» Reading passage

====

Learning Objectives
5 objectivesBy the end of this note, you should be able to:
- Understand why animals have a heart and circulation to overcome diffusion limits
- Relate the structures of arteries, veins, and capillaries to their functions
- Know the cardiac cycle and the structure and operation of the mammalian heart
- Understand the role of haemoglobin in transporting oxygen and carbon dioxide
- Understand the oxygen dissociation curve, the Bohr effect, and fetal haemoglobin
Why Animals Need a Heart and Circulation
Many animals need a heart and circulation because mass transport delivers substances at speeds that diffusion alone could never achieve over long distances.
Diffusion [the net movement of particles from a high to a low concentration] works well only across short distances. For a single-celled organism, oxygen and nutrients reach every part of the cell directly through the cell surface. As an organism grows larger, its surface area to volume ratio decreases. Cells deep inside the body sit too far from the surface for diffusion to keep up with demand.
Active animals also have high metabolic demands, so their cells need a fast and constant supply of substances. Mass transport meets these demands through the bulk flow of fluid carrying dissolved substances at speed.

====

» The data
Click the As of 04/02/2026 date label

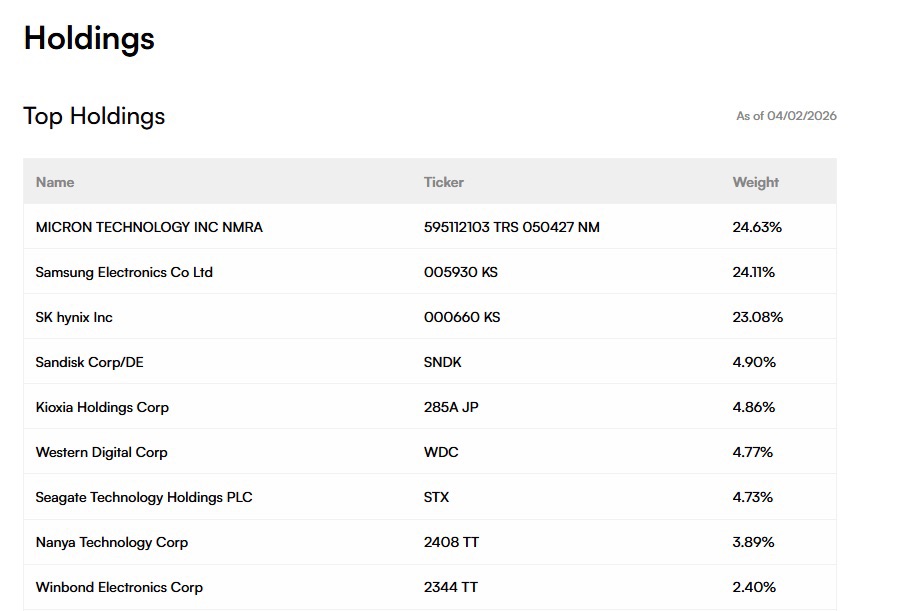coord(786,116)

====

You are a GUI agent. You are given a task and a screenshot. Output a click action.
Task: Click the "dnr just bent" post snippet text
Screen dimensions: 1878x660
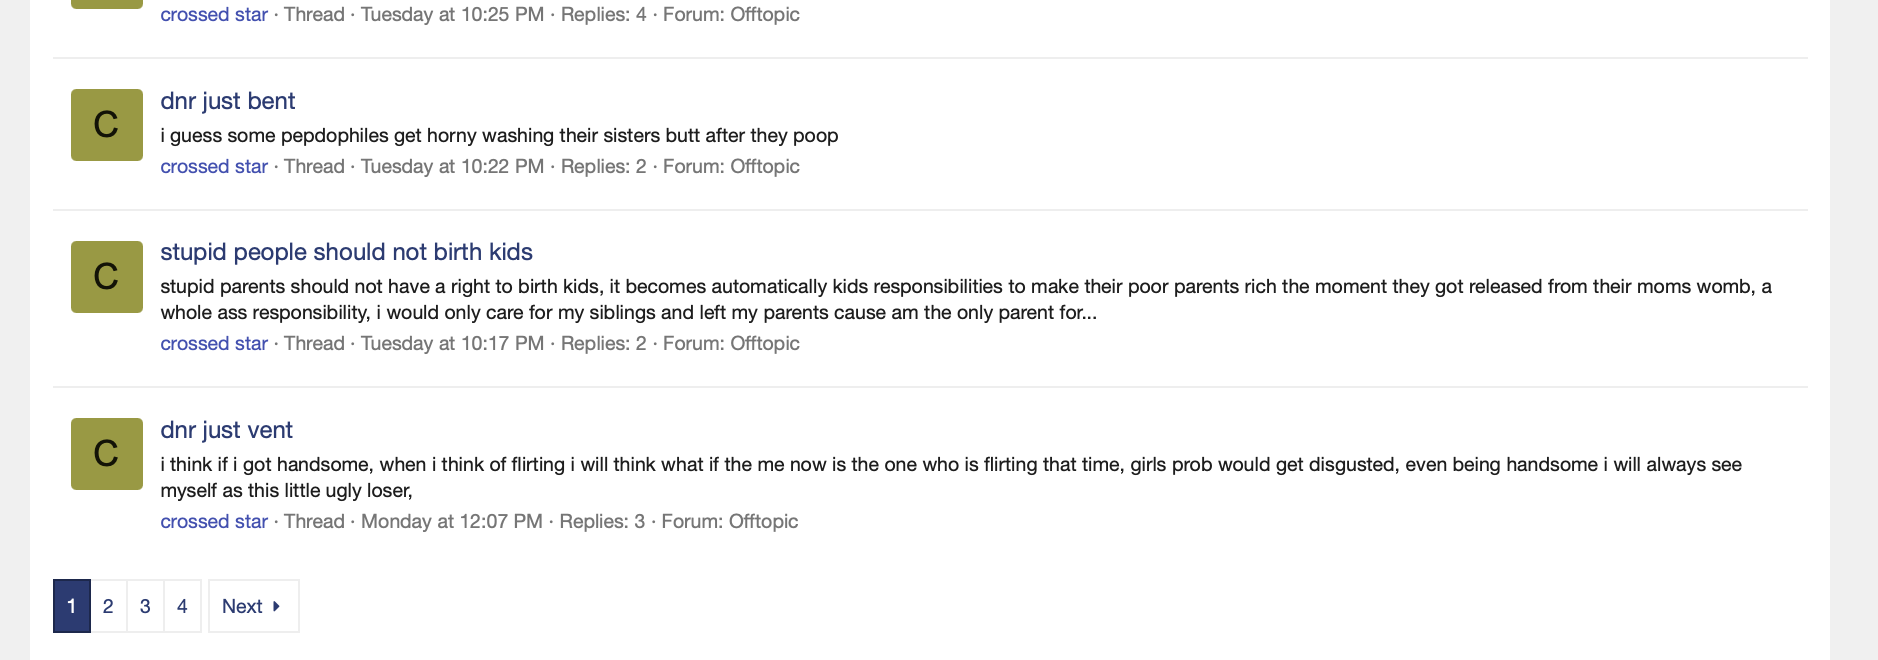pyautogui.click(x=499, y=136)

====

» Work task
Extend the biology note on why animals need a heart and circulation, continuing on from its last sentence.

» Your response
The mammalian system has two main parts. The heart is a muscular pump that creates the pressure needed to drive blood. Blood vessels form a network that distributes blood to every tissue and back again. Together they deliver oxygen, glucose, hormones, and heat, while removing carbon dioxide and other waste products.

Structure and Function of Blood Vessels
Each type of blood vessel has a structure that directly matches its specific function in carrying blood under different conditions of pressure and exchange.
Blood leaves the heart through arteries, passes through capillaries where exchange happens, and returns to the heart through veins. The pressure, speed, and purpose of blood flow change along this route, and the vessels are built to suit each role.
| Feature | Artery | Vein | Capillary |
|---|---|---|---|
| Wall thickness | Thick | Thin | Very thin (one cell) |
| Elastic tissue | Lots | Some | None |
| Smooth muscle | Lots | Little | None |
| Lumen | Narrow | Wide | Very narrow |
| Valves | No | Yes | No |
| Function | Carries blood from heart at high pressure | Returns blood to heart at low pressure | Site of exchange between blood and tissues |
Arteries have thick walls with lots of elastic tissue and smooth muscle. The elastic tissue stretches when the heart pumps blood and recoils between beats. This recoil smooths blood flow and maintains pressure. The smooth muscle controls vessel diameter, helping to direct blood. The narrow lumen keeps blood pressure high.
Veins carry blood at low pressure back to the heart. They have thinner walls, less muscle and elastic tissue, and a wider lumen. Valves in veins prevent blood flowing backwards, since the pressure is too low to keep blood moving in one direction on its own. Skeletal muscles around veins squeeze them, pushing blood towards the heart.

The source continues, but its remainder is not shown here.